Buenos Aires is locked in a 12-year legal fight with creditors who refused to participate in two restructurings that followed Argentina's 2002 default on $100 billion in bonds.
In a televised address to the nation on Tuesday President Cristina Fernandez said Argentina was the victim of "extortion" by the holdouts, but that she was still open to negotiations and insisted she would continue to pay the more than 90 percent of creditors who accepted the restructuring terms.

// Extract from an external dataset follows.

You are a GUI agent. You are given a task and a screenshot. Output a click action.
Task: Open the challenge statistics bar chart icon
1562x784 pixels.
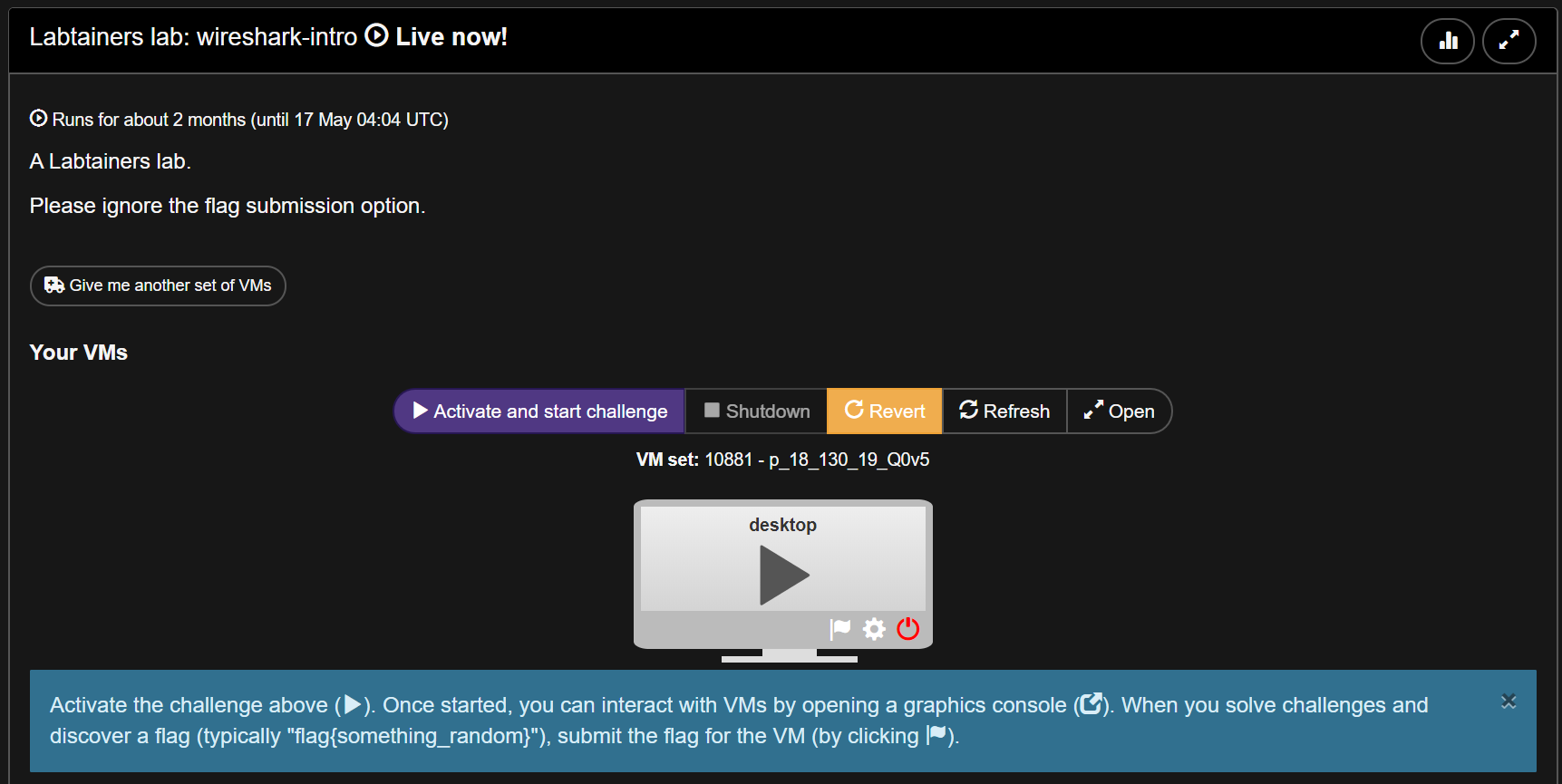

"The lifting of the stay by the Second Circuit makes it impossible to make the next payment on restructured debt in New York, and shows a complete lack of willingness to negotiate under conditions different from those dictated by Judge Griesa," a statement from the Argentine economy ministry said late on Wednesday.
Talks are nevertheless expected between the two sides in New York next week.
The holdout creditors are led by NML Capital Ltd., a division of billionaire Paul Singer's Elliott Management Corp., and Aurelius Capital Management, chaired by Mark Brodsky, who warned that next week's negotiations could prove to be a "charade".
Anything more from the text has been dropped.